[DOCUMENT]
Lorsqu’il a reçu en mains propres la lettre du Gouvernement britannique annonçant officiellement son retrait de l’Union, Donald Tusk a eu ces mots: « Vous nous manquez déjà ». C’est trop choupinou!
Car le fait est que dans le même temps les choses se tendent sérieusement dans les négociations. Le Parlement européen a rappelé qu’il était décisionnaire sur l’accord final, et qu’il entendait bien émettre ses conditions. Dans une résolution adoptée la semaine dernière, il indique qu’il souhaite un accord temporaire rapide pour permettre la sortie du Royaume-Uni dans le délai de deux ans après la notification qui vient d’être faite, qui permette l’esprit serein de négocier dans la durée le véritable accord ente l’Union et le Royaume par delà la Manche. En clair, alors que les Britanniques tournent beaucoup autour de la possibilité de se rétracter de la sortie si la négociation n’est pas satisfaisante, le Parlement européen entend ne commencer les véritables négociations qu’une fois la sortie définitive et irrévocable. Or cette résolution du Parlement est quasi unanime: elle a le soutien des conservateurs, des sociaux-démocrates, des libéraux du centre, des verts et de la gauche de la gauche. A part les souverainistes et les extrêmes droites de tout poil, tout le monde! Ce consensus politique entre tous les groupes qui acceptent un jeu parlementaire européen est incroyablement fort sur un sujet aussi important.

[ÉNONCÉ] Recopiez le passage du texte sur le retrait britannique de l'Union en commençant à « Lorsqu’il a reçu » et en terminant à « C’est trop choupinou! ». Les enregistrements proviennent d'une autre source.

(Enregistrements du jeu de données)
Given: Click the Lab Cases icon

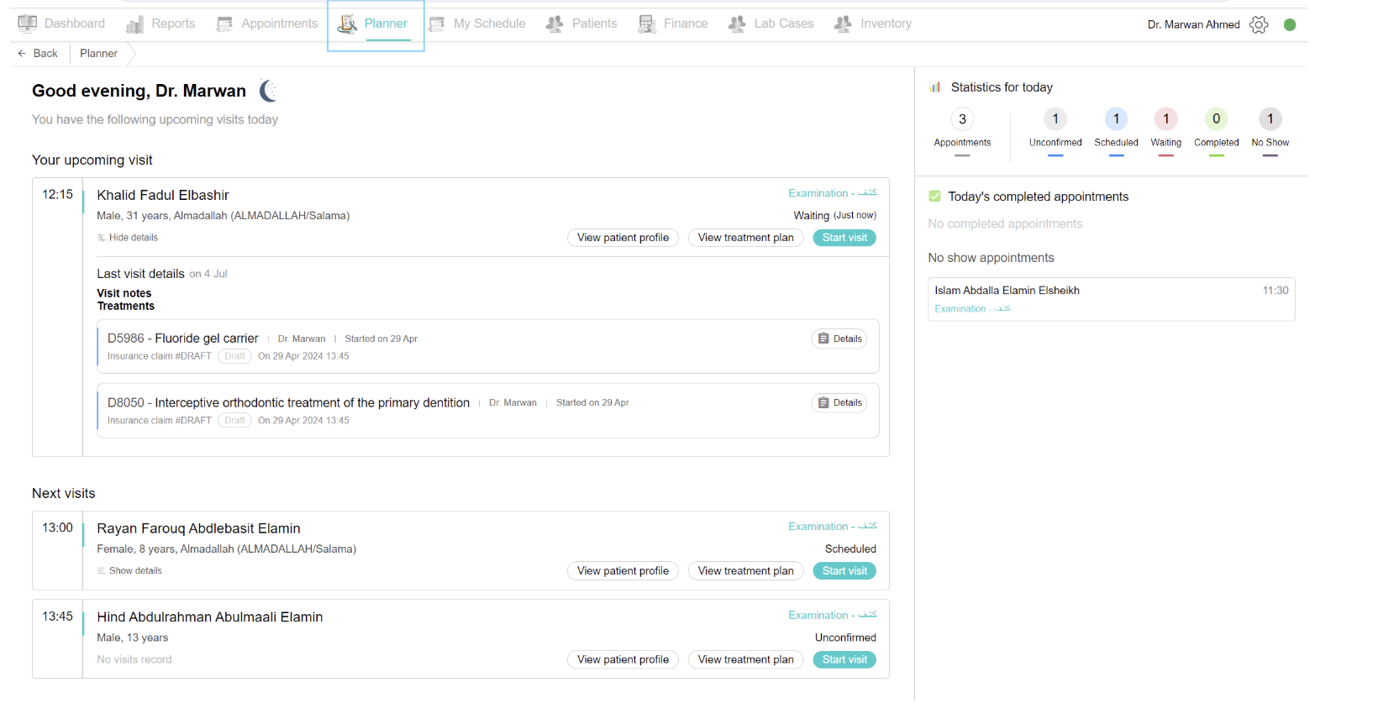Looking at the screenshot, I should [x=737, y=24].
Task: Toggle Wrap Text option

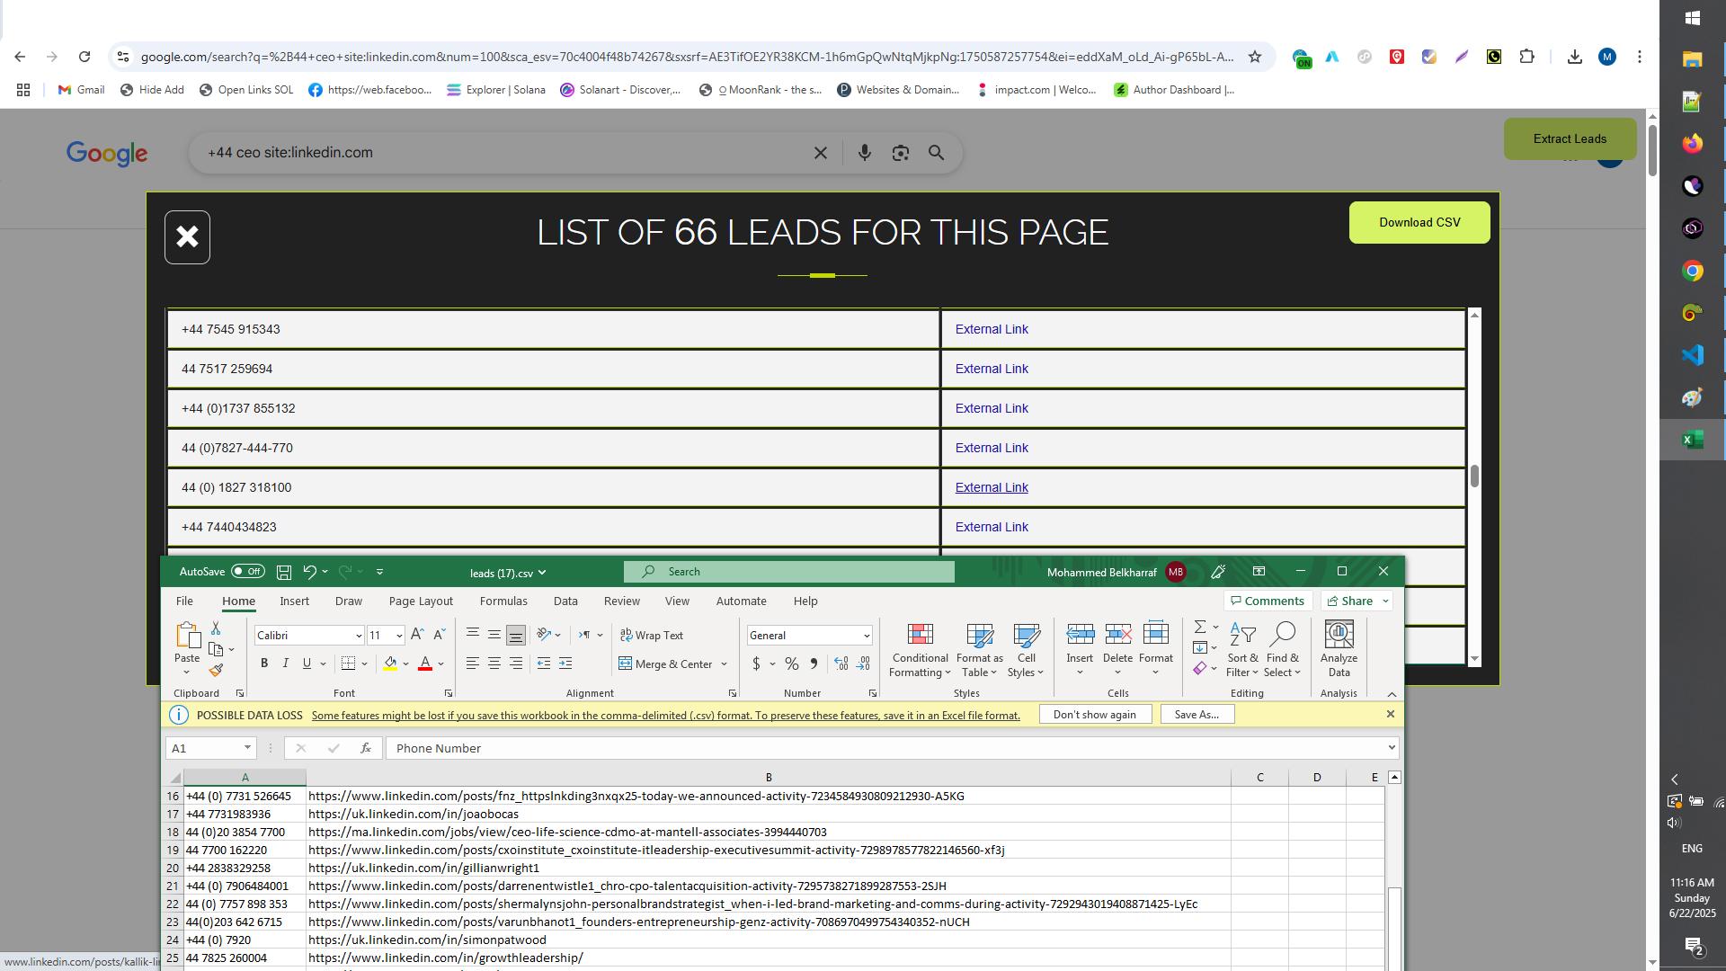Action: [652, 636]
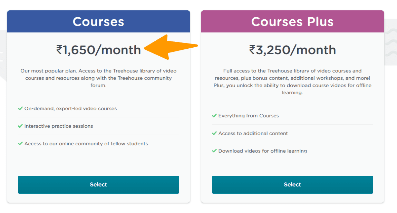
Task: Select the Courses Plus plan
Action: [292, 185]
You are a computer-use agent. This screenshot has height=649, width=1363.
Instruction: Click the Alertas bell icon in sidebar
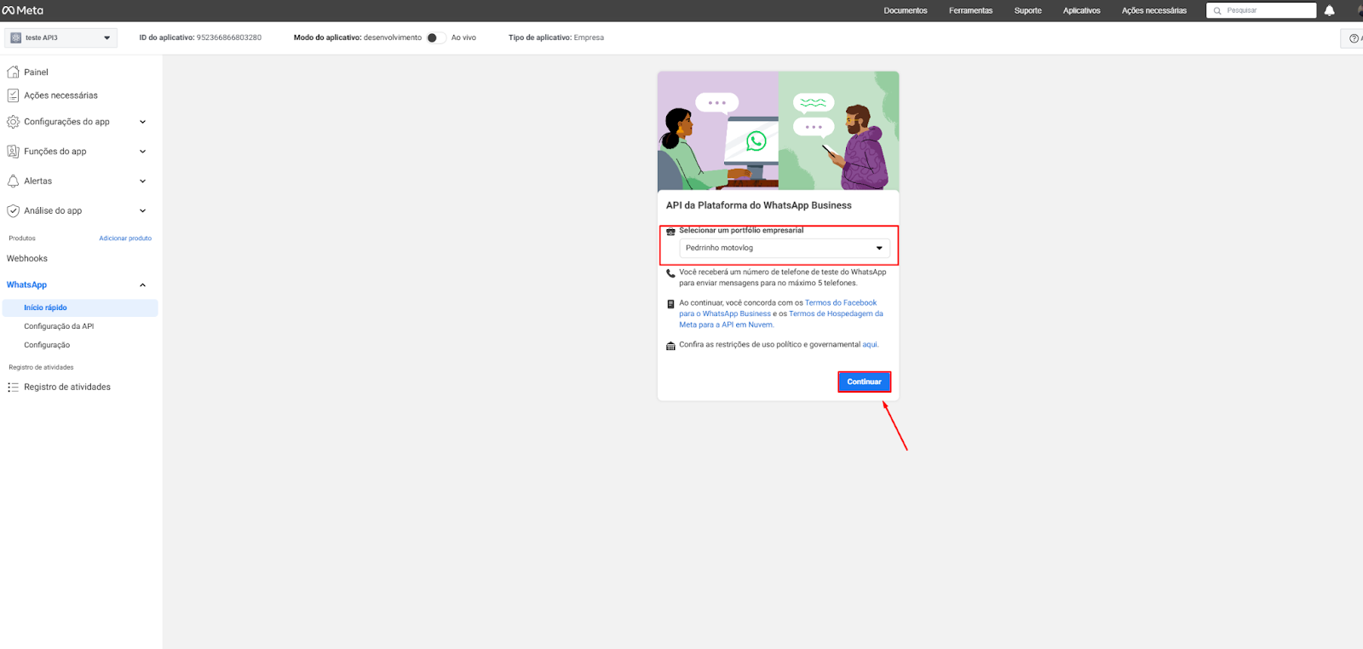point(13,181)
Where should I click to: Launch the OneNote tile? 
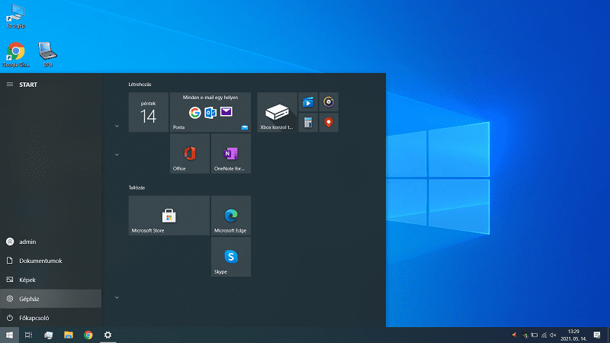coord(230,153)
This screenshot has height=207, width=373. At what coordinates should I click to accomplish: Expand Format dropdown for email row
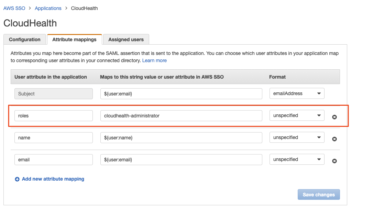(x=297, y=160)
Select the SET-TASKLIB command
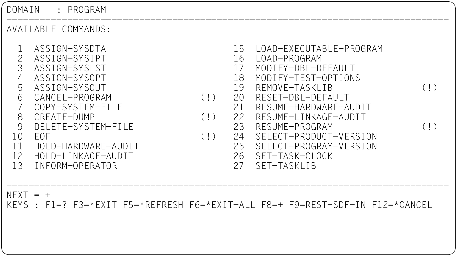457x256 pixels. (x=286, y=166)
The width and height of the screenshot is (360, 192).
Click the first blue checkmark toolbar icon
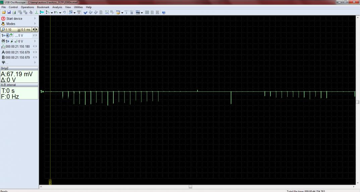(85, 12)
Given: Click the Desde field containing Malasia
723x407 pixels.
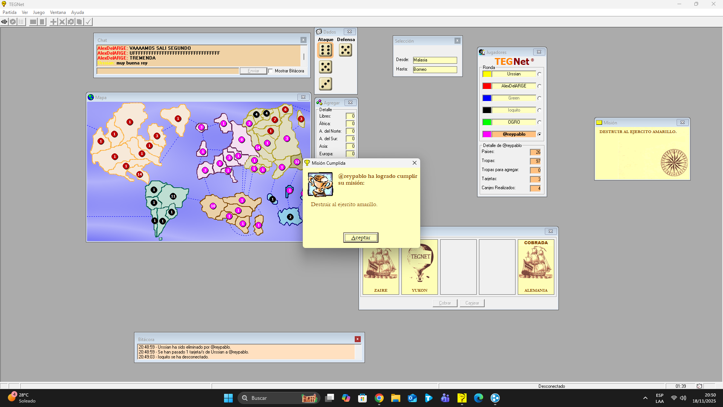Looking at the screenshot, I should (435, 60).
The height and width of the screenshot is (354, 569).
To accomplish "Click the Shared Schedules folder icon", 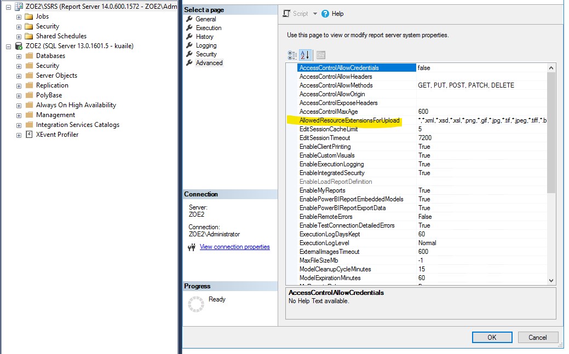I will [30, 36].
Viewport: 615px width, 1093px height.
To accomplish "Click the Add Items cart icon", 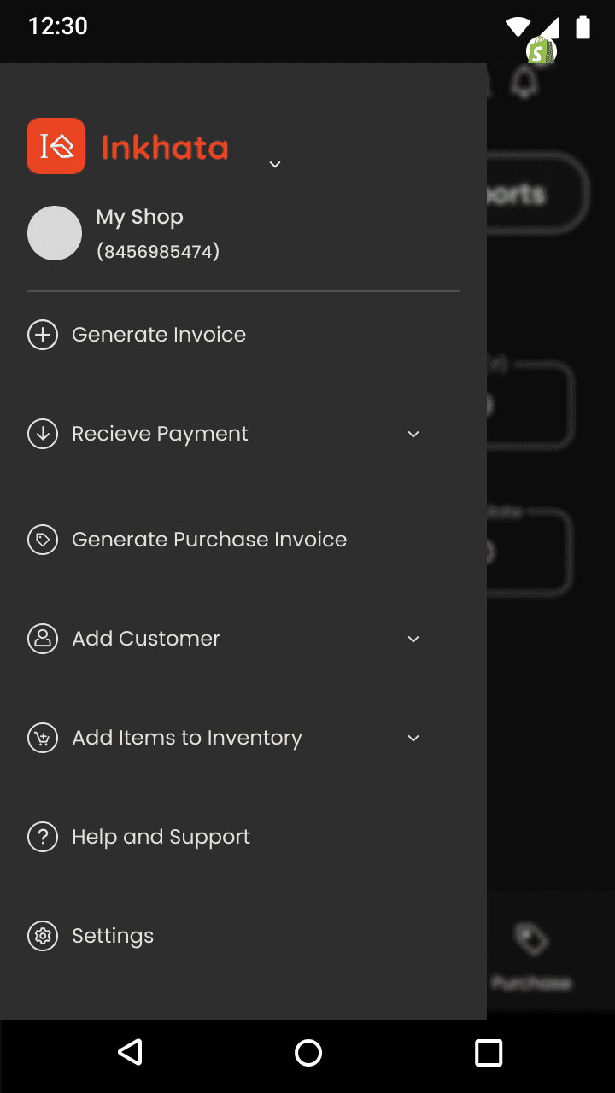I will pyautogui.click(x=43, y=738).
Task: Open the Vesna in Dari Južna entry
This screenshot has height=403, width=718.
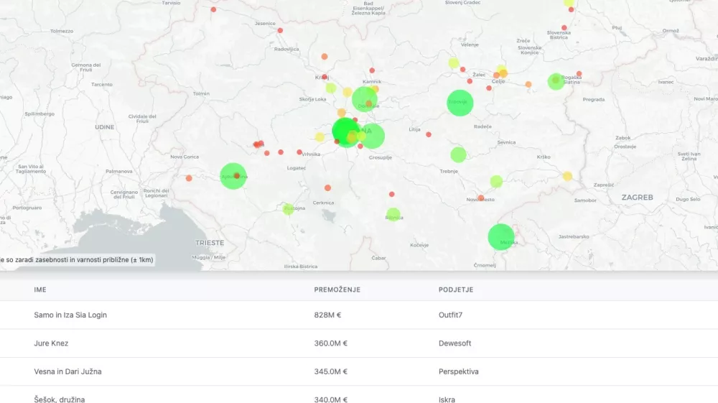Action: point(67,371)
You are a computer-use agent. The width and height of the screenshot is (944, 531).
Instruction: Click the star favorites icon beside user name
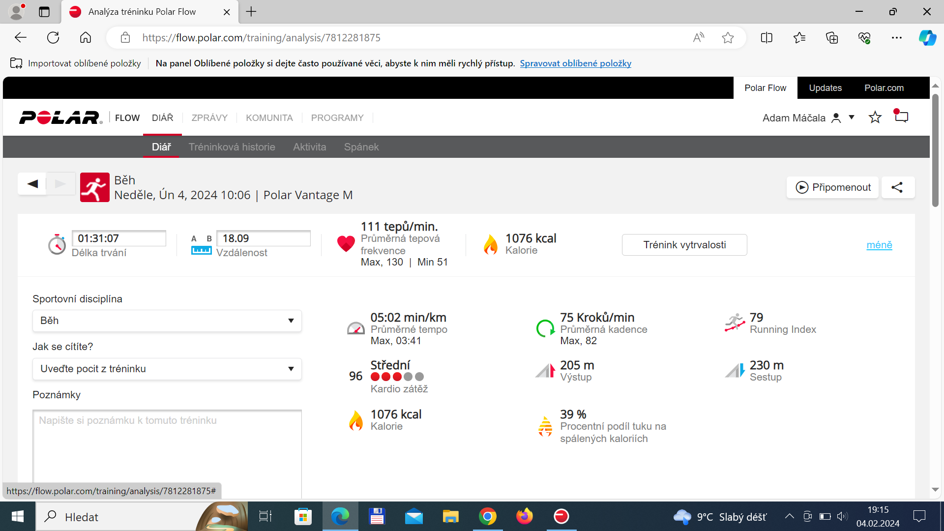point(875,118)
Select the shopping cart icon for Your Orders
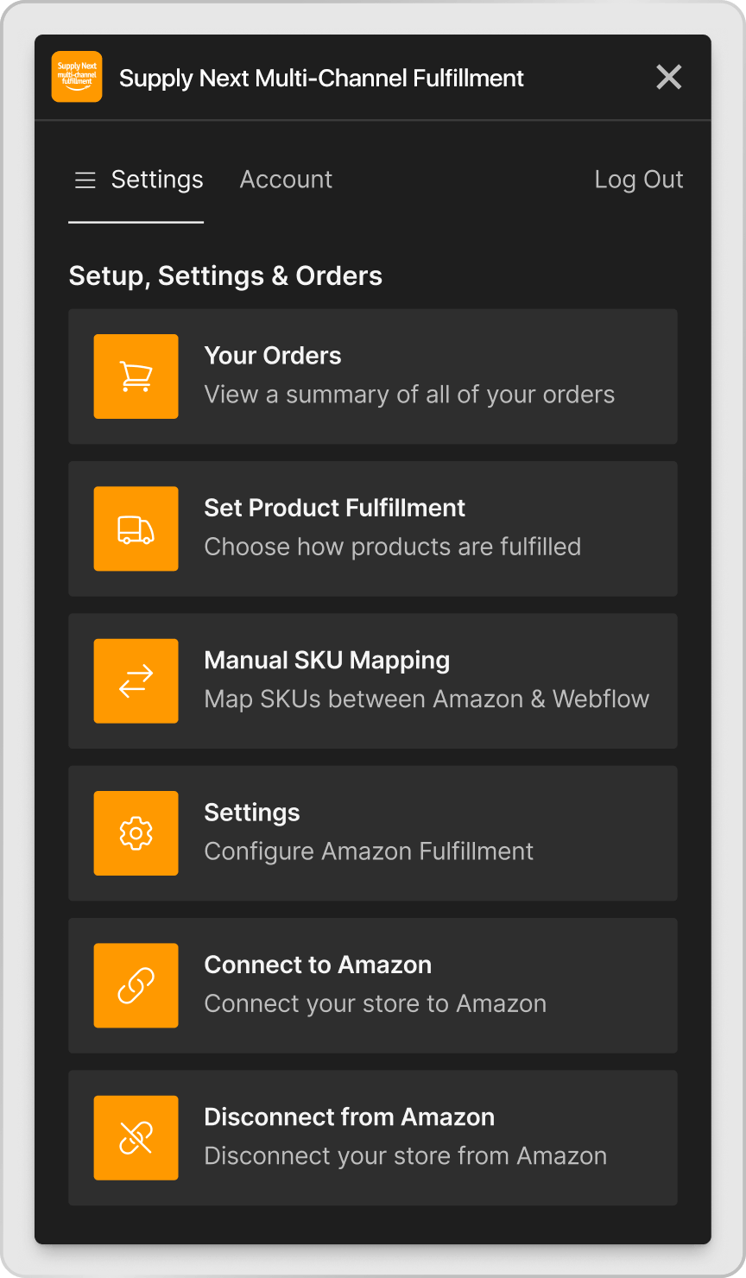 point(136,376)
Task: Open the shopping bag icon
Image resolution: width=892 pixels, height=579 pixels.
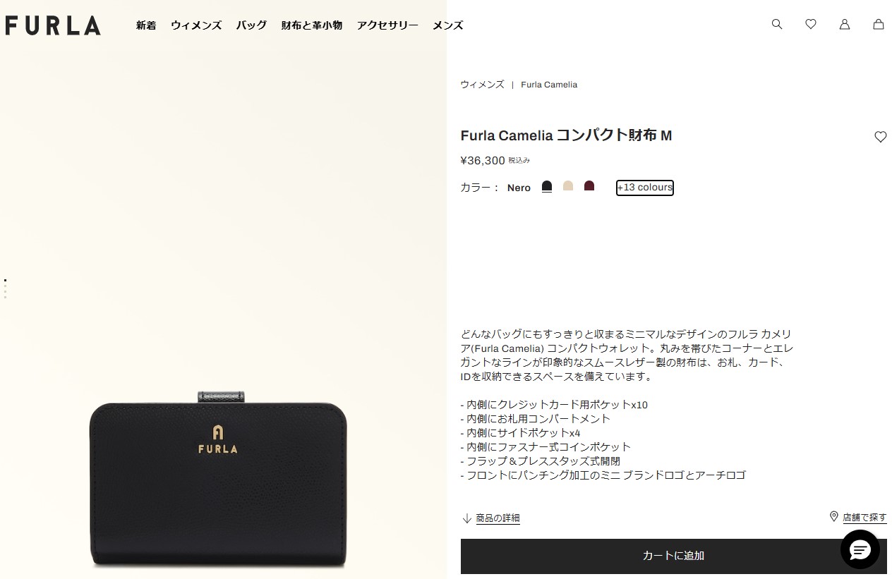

[BONNE RÉPONSE]
Lorsqu’il a reçu en mains propres la lettre du Gouvernement britannique annonçant officiellement son retrait de l’Union, Donald Tusk a eu ces mots: « Vous nous manquez déjà ». C’est trop choupinou!